TASK TO CARRY OUT —
Give back, unchanged, each line from the one containing "Click the Memberships" through the last line of the entries below.

╭──

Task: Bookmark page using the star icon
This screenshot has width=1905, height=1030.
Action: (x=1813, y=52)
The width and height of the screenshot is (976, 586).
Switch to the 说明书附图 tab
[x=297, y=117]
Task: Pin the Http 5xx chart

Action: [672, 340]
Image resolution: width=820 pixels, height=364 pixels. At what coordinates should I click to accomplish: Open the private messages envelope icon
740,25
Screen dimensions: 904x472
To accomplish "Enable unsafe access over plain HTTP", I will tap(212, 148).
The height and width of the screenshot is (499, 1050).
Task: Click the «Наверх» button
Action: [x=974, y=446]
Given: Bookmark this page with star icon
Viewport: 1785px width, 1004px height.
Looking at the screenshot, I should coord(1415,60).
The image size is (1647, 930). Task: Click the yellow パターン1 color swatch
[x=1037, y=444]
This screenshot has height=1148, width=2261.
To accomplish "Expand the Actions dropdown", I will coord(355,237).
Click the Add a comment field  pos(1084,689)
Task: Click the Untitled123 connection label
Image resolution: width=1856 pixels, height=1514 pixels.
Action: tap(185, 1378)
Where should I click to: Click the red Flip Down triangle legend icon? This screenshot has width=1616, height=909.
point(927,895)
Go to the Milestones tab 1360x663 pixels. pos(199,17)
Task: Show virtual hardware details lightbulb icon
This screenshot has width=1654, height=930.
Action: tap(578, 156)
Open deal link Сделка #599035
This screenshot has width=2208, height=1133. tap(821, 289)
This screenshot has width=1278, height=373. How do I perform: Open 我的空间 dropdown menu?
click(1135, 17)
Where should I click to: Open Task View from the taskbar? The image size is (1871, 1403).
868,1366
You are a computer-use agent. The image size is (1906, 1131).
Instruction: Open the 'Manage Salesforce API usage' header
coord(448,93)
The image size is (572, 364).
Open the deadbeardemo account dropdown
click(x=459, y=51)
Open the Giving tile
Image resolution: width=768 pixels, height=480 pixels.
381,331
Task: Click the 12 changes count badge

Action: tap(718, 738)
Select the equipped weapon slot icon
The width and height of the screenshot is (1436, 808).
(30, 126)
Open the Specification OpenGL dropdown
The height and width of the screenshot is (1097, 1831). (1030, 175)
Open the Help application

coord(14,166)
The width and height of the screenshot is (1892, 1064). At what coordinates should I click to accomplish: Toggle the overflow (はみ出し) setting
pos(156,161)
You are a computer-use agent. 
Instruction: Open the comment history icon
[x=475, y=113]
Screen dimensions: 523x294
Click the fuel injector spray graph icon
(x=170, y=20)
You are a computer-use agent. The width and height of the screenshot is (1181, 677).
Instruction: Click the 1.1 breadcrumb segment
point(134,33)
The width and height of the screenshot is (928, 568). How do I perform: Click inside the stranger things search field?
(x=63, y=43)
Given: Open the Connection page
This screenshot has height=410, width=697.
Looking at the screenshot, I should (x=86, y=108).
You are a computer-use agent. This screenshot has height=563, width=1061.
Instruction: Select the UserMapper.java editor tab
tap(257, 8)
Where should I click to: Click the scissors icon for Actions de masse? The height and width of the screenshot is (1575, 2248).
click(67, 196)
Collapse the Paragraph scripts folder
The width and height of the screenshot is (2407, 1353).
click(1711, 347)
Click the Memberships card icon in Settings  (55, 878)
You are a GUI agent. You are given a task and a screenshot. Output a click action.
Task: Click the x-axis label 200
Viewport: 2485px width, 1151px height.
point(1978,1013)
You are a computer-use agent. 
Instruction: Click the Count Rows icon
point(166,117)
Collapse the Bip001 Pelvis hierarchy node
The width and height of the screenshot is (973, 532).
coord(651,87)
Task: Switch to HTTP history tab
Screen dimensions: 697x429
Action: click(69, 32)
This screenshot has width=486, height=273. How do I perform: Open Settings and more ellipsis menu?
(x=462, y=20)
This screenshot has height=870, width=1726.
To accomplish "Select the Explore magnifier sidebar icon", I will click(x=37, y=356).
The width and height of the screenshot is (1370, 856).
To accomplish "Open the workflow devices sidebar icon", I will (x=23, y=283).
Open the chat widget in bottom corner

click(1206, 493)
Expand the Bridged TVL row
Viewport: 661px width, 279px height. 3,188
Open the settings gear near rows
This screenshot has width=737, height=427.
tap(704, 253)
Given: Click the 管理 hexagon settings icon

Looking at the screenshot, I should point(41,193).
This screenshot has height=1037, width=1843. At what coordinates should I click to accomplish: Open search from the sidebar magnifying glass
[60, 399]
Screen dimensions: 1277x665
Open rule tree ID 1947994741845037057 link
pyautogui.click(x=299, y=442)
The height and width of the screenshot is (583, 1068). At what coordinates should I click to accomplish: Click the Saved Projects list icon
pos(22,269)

╰──

WRITTEN SOLUTION —
Click the Memberships card icon in Settings  (55, 878)
You are a GUI agent. You are given a task and a screenshot. Output a click action.
Task: Click the x-axis label 200
Viewport: 2485px width, 1151px height.
point(1978,1013)
You are a computer-use agent. 
Instruction: Click the Count Rows icon
point(166,117)
Collapse the Bip001 Pelvis hierarchy node
The width and height of the screenshot is (973, 532).
coord(651,87)
Task: Switch to HTTP history tab
Screen dimensions: 697x429
Action: click(69, 32)
This screenshot has width=486, height=273. How do I perform: Open Settings and more ellipsis menu?
(x=462, y=20)
This screenshot has height=870, width=1726.
To accomplish "Select the Explore magnifier sidebar icon", I will click(x=37, y=356).
The width and height of the screenshot is (1370, 856).
To accomplish "Open the workflow devices sidebar icon", I will (x=23, y=283).
Open the chat widget in bottom corner

click(1206, 493)
Expand the Bridged TVL row
Viewport: 661px width, 279px height. 3,188
Open the settings gear near rows
This screenshot has width=737, height=427.
tap(704, 253)
Given: Click the 管理 hexagon settings icon

Looking at the screenshot, I should point(41,193).
This screenshot has height=1037, width=1843. At what coordinates should I click to accomplish: Open search from the sidebar magnifying glass
[60, 399]
Screen dimensions: 1277x665
Open rule tree ID 1947994741845037057 link
pyautogui.click(x=299, y=442)
The height and width of the screenshot is (583, 1068). At what coordinates should I click to accomplish: Click the Saved Projects list icon
pos(22,269)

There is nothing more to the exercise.